In a best-case production scenario, Sanofi's annual 60 metric tons of artemisinic acid would have a market value under $20 million. A titer of 25 grams per liter may be a big improvement over previous trials, and it may be good enough for pharmaceutical production (high selling prices, low volumes), but it is not the way to a profitable product portfolio. Oils produced by Solazyme and farnesene produced by Amyris will have -- and need -- different production characteristics to enable economical commercial production.

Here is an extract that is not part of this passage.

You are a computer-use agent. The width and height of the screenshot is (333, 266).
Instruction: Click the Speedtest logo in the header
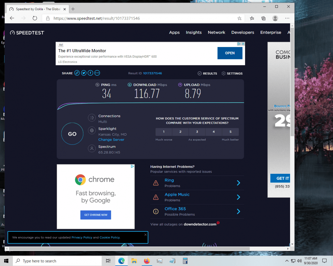click(27, 33)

For instance, let's consider what would happen if Amyris achieved a titer of just 25 grams per liter of farnesene at its current commercial facility in Brotas, Brazil. The biorefinery currently employs six bioreactors of 200,000 liters. Assuming the turnaround time for each bioreactor is 10 days (pretty quick) the company would produce less than 1 million liters of sellable product in an entire year.
Foolish bottom line
Don't get me wrong -- the process for artemisinic acid production will have a tremendous social impact and legacy. But investors should not make the leap that the development will ultimately translate into success for Amyris' current platform. Commercial production of biologics and pharmaceutical intermediates has occurred throughout the industry for decades from dozens of companies. The road to profitability in industrial biotechnology, where products are manufactured in high volumes accompanied by lower margins, will require much greater yields, titers, and microbial productivities than have currently been achieved by any company. Sometimes, great science doesn't translate into a great investment. Seeing how shares have barely budged, the market seems to agree.